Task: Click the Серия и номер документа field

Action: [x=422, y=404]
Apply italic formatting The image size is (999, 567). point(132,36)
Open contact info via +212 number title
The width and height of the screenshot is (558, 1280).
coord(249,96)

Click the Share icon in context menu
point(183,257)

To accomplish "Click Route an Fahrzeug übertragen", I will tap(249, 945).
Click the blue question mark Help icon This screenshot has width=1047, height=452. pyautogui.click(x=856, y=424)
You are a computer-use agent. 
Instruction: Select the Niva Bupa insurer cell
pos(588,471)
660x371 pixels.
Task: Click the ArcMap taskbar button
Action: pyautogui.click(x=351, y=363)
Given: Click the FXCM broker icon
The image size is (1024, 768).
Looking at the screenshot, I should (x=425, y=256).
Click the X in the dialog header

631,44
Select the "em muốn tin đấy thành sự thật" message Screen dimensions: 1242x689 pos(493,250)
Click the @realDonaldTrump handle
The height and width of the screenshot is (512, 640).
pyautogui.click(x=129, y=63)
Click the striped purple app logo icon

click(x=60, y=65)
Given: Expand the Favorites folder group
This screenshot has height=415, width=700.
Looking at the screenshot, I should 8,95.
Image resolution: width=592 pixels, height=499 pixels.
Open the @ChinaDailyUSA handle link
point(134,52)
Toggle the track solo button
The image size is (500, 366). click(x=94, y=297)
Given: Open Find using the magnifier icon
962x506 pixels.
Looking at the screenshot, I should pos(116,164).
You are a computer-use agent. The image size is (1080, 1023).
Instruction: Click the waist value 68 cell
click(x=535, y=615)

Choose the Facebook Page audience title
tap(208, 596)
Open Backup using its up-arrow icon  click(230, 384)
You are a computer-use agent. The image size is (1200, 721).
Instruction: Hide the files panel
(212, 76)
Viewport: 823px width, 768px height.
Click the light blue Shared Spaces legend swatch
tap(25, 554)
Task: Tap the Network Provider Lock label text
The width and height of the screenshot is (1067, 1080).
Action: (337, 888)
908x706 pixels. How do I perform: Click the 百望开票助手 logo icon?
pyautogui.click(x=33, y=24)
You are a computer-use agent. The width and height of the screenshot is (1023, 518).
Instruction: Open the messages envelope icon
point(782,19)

## The problem
Only an exact copy of the listing above, from its first line up to and including the line with "Viewport: 823px width, 768px height.", counts as the answer.

## Response to this task
Task: Click the Серия и номер документа field

Action: [x=422, y=404]
Apply italic formatting The image size is (999, 567). point(132,36)
Open contact info via +212 number title
The width and height of the screenshot is (558, 1280).
coord(249,96)

Click the Share icon in context menu
point(183,257)

To accomplish "Click Route an Fahrzeug übertragen", I will tap(249, 945).
Click the blue question mark Help icon This screenshot has width=1047, height=452. pyautogui.click(x=856, y=424)
You are a computer-use agent. 
Instruction: Select the Niva Bupa insurer cell
pos(588,471)
660x371 pixels.
Task: Click the ArcMap taskbar button
Action: pyautogui.click(x=351, y=363)
Given: Click the FXCM broker icon
The image size is (1024, 768).
Looking at the screenshot, I should (x=425, y=256).
Click the X in the dialog header

631,44
Select the "em muốn tin đấy thành sự thật" message Screen dimensions: 1242x689 pos(493,250)
Click the @realDonaldTrump handle
The height and width of the screenshot is (512, 640).
pyautogui.click(x=129, y=63)
Click the striped purple app logo icon

click(x=60, y=65)
Given: Expand the Favorites folder group
This screenshot has height=415, width=700.
Looking at the screenshot, I should 8,95.
Image resolution: width=592 pixels, height=499 pixels.
Open the @ChinaDailyUSA handle link
point(134,52)
Toggle the track solo button
The image size is (500, 366). click(x=94, y=297)
Given: Open Find using the magnifier icon
962x506 pixels.
Looking at the screenshot, I should pos(116,164).
You are a computer-use agent. The image size is (1080, 1023).
Instruction: Click the waist value 68 cell
click(x=535, y=615)

Choose the Facebook Page audience title
tap(208, 596)
Open Backup using its up-arrow icon  click(230, 384)
You are a computer-use agent. The image size is (1200, 721).
Instruction: Hide the files panel
(212, 76)
Viewport: 823px width, 768px height.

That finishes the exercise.